[Stored data entries]
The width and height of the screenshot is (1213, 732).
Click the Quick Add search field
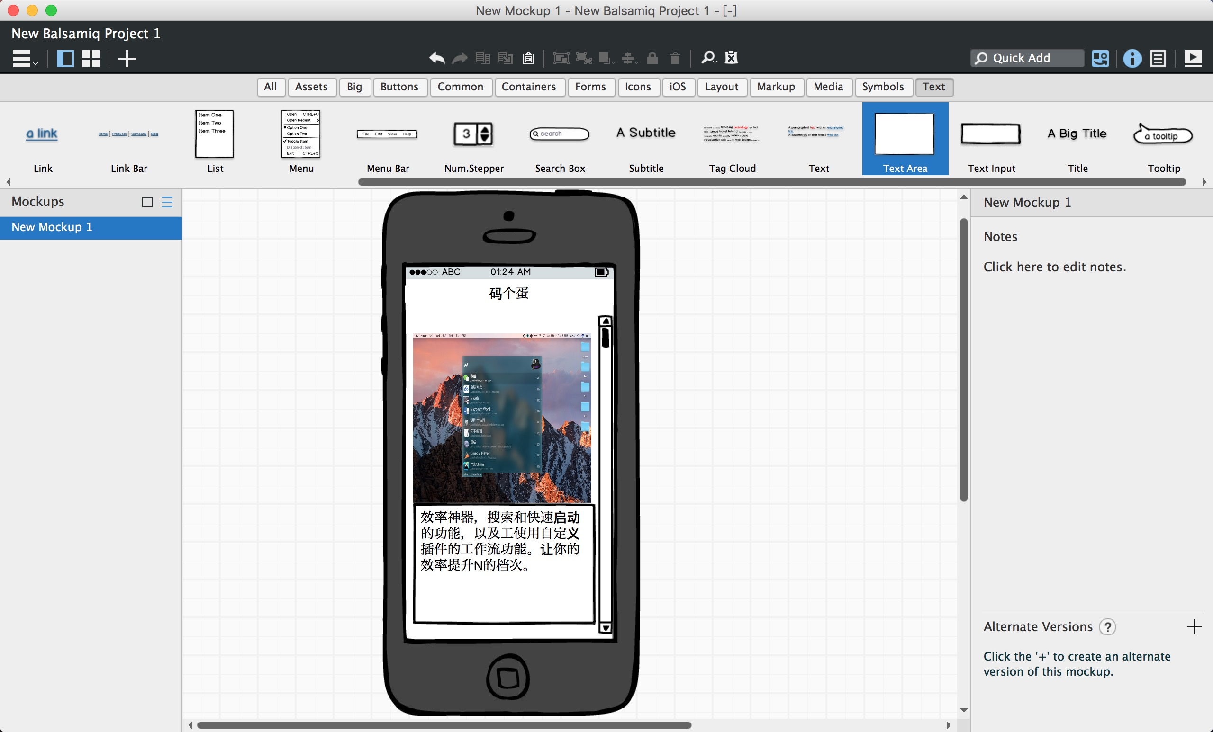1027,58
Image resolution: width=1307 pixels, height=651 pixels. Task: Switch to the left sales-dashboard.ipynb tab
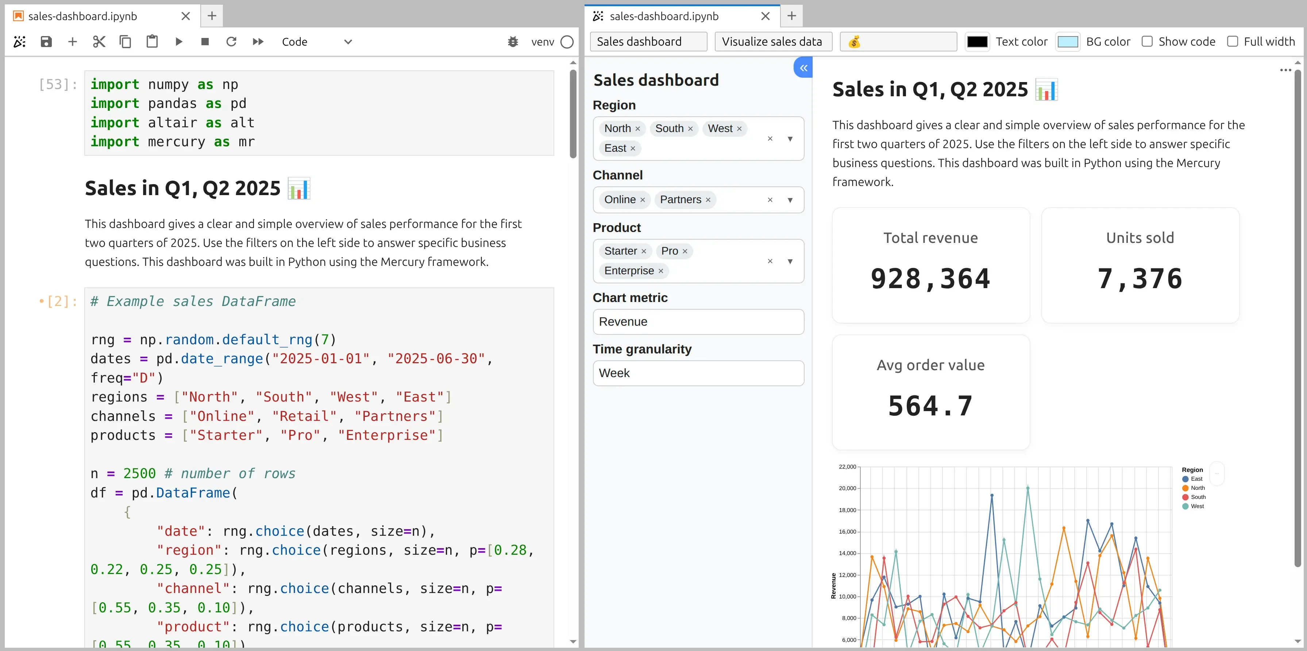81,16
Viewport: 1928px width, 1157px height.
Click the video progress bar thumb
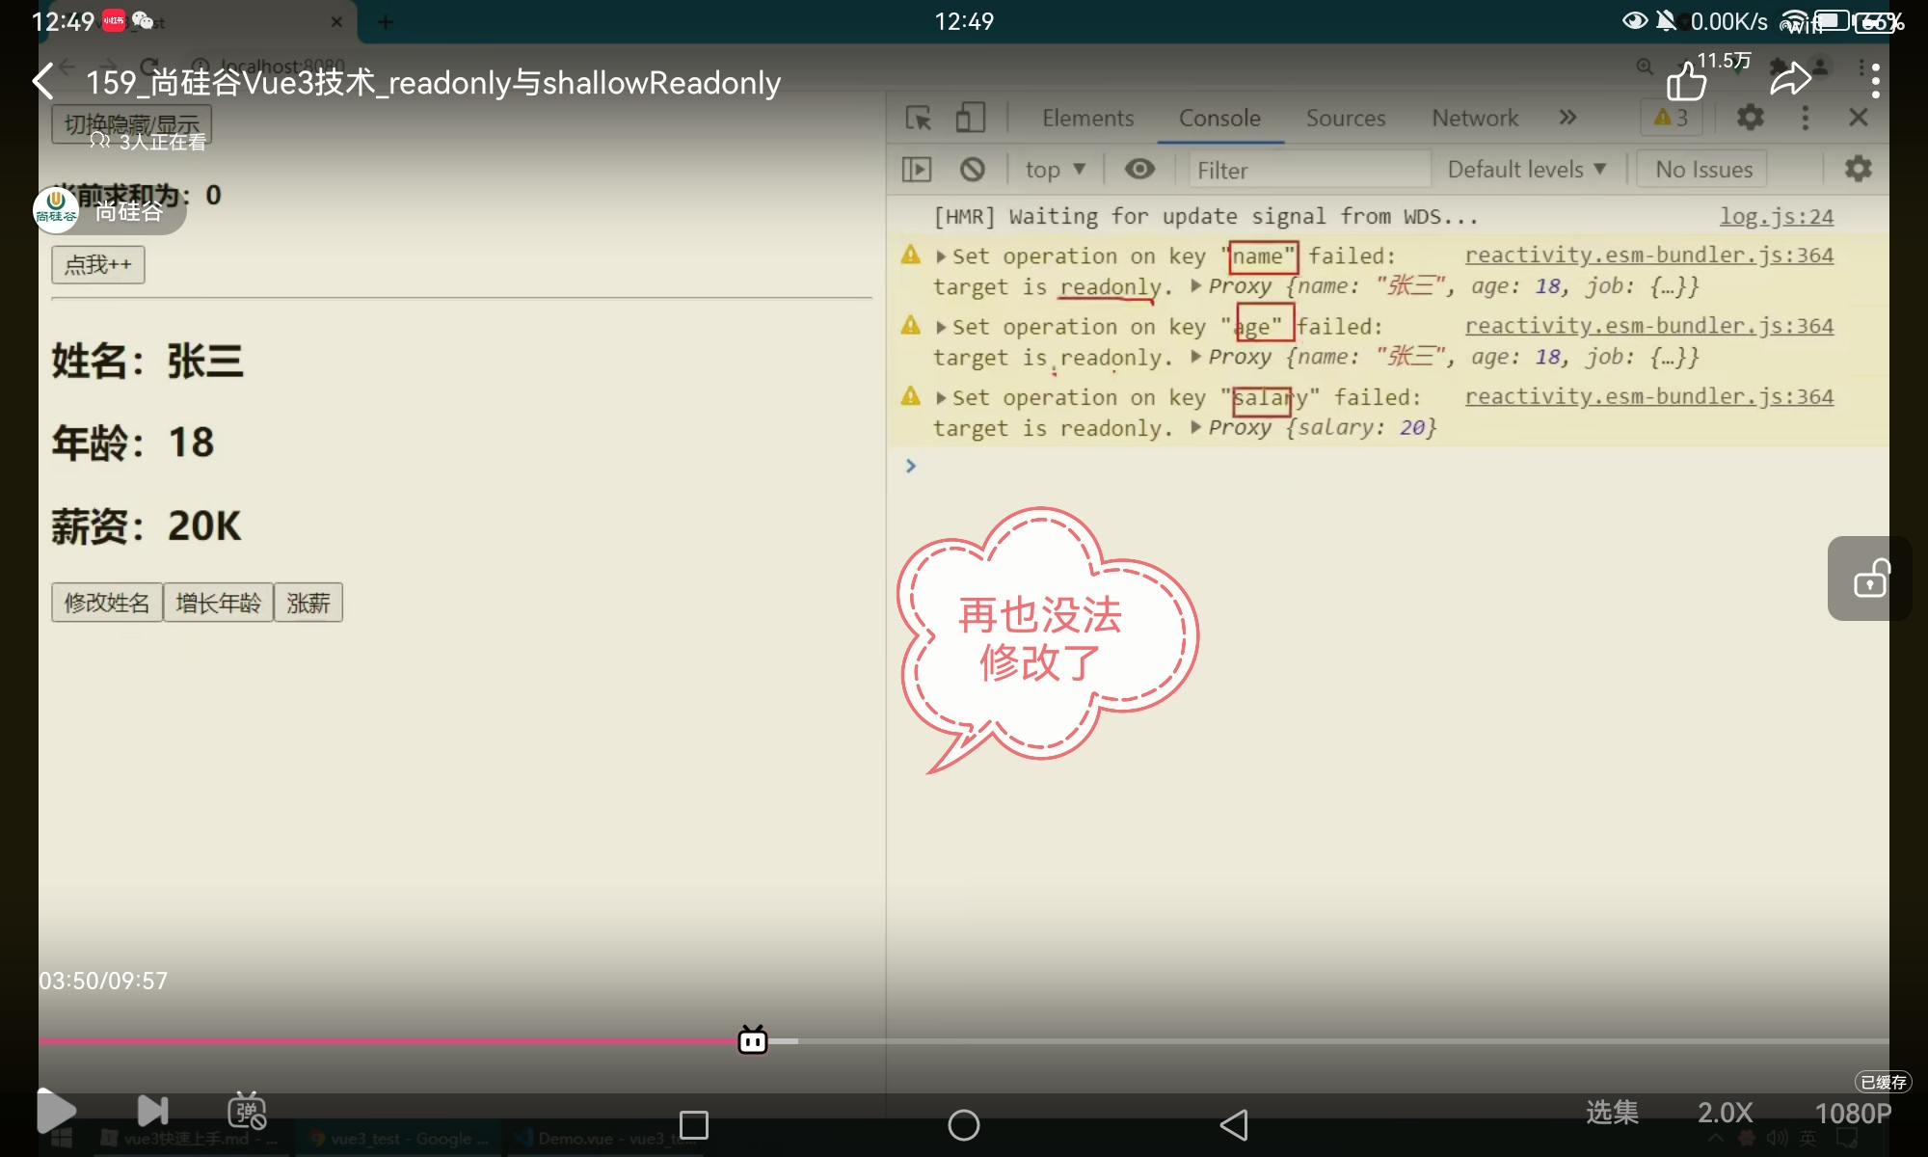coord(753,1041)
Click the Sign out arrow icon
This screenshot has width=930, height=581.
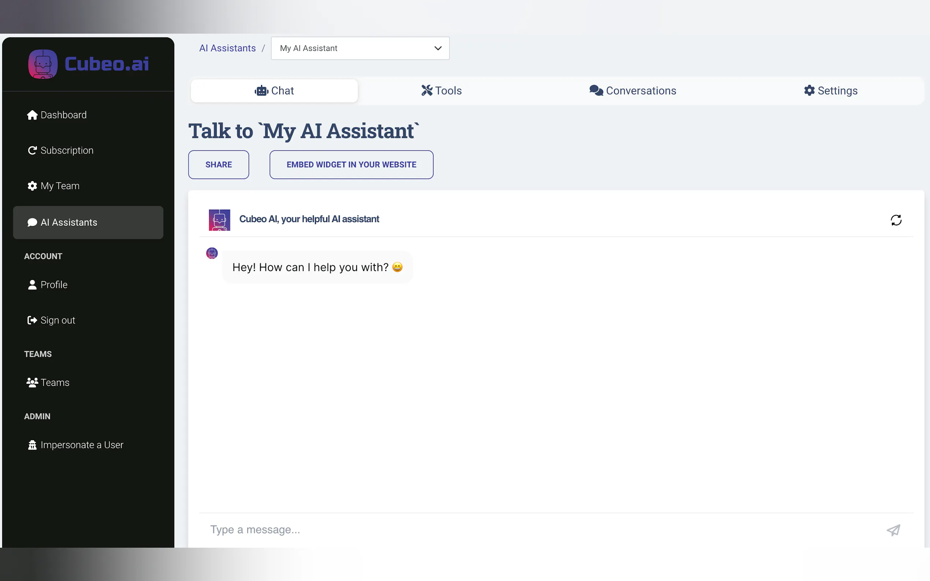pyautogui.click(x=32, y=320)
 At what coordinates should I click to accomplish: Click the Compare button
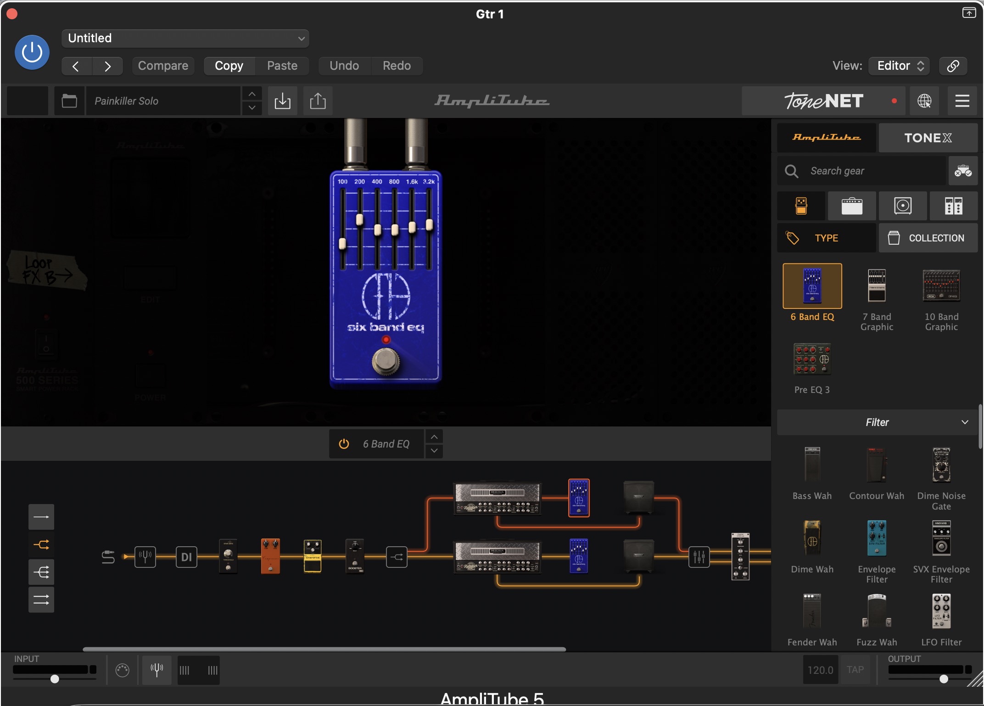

◆ Task item
Set down a word-for-word copy of the records, dropping any picture.

◆ Reply
The width and height of the screenshot is (1213, 732).
Click the Quick Add search field
1027,58
Image resolution: width=1307 pixels, height=651 pixels. Task: Switch to the left sales-dashboard.ipynb tab
81,16
Viewport: 1928px width, 1157px height.
Click the video progress bar thumb
coord(753,1041)
Click the Sign out arrow icon
This screenshot has width=930, height=581.
pyautogui.click(x=32, y=320)
 At what coordinates should I click to accomplish: Click the Compare button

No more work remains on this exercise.